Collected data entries
• • • • • • •

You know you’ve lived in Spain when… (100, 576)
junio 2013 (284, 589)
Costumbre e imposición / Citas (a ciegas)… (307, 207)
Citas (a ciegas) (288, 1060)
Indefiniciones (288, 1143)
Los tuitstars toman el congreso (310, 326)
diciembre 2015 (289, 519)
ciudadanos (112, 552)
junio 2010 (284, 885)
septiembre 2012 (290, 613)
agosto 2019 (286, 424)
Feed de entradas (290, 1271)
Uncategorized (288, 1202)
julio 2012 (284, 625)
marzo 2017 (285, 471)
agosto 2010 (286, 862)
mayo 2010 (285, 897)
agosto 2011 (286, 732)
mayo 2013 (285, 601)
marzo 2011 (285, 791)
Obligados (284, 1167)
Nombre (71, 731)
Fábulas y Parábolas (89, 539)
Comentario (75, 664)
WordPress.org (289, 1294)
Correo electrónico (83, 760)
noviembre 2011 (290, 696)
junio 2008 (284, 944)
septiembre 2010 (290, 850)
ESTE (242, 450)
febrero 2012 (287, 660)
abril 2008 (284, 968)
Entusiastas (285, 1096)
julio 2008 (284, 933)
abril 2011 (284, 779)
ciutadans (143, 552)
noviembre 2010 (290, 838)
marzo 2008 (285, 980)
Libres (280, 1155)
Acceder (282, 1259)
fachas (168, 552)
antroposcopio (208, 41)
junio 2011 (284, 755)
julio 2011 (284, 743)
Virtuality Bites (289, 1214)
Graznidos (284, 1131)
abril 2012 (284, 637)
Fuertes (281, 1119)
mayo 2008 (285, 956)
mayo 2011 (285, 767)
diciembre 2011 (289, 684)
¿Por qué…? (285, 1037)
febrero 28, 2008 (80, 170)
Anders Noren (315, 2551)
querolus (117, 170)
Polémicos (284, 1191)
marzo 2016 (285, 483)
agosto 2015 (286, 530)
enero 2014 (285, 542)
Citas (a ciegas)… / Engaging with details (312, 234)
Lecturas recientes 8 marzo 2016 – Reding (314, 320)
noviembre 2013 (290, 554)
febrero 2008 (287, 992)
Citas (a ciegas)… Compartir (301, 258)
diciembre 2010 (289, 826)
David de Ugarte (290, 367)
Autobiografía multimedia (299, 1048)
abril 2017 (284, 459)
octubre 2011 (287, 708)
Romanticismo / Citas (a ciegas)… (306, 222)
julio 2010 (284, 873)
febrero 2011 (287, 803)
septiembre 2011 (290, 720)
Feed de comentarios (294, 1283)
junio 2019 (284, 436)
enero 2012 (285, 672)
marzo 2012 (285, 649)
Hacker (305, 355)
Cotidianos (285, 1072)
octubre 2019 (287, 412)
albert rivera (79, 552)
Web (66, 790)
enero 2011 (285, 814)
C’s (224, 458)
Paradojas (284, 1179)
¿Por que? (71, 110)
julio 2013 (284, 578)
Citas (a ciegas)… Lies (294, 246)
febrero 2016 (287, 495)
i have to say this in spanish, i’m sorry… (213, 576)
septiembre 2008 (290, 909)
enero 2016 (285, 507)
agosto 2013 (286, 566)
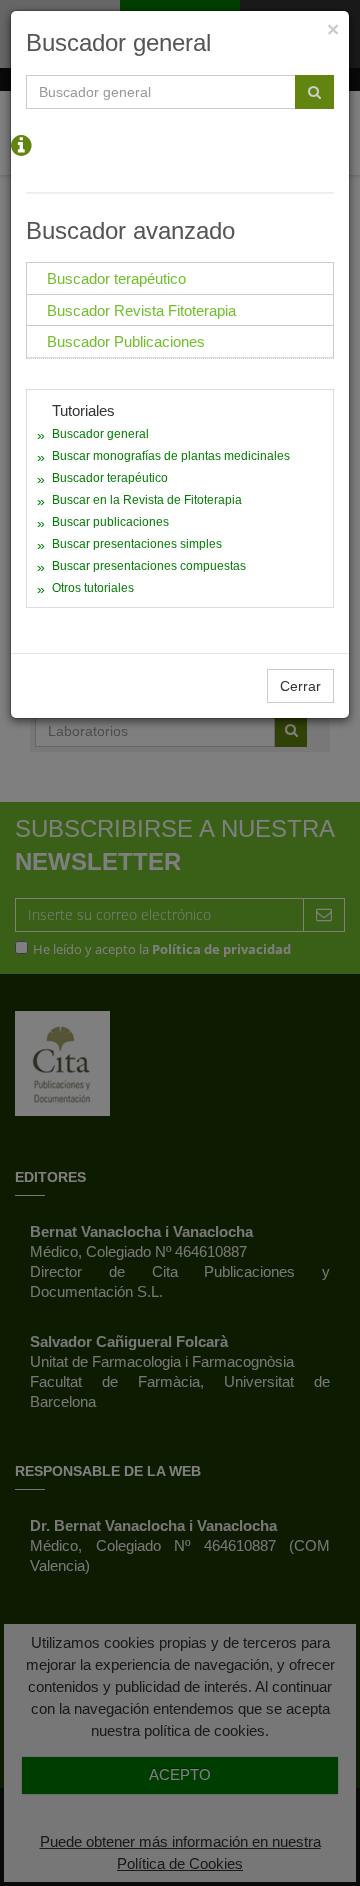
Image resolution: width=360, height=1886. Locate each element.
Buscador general (100, 434)
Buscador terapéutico (110, 478)
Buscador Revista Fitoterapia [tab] (141, 310)
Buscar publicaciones (110, 522)
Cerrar (300, 686)
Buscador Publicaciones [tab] (126, 341)
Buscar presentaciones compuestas (149, 566)
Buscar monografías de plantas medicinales (171, 456)
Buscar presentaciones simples (137, 544)
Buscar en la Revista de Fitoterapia (147, 500)
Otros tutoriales (93, 588)
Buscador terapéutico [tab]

• • • • • • •

Aim of the task
Note every line of the entries in which "ciegas" appears, and copy it down.

Response
Costumbre e imposición / Citas (a ciegas)… (307, 207)
Citas (a ciegas) (288, 1060)
Citas (a ciegas)… / Engaging with details (312, 234)
Citas (a ciegas)… Compartir (301, 258)
Romanticismo / Citas (a ciegas)… (306, 222)
Citas (a ciegas)… Lies (294, 246)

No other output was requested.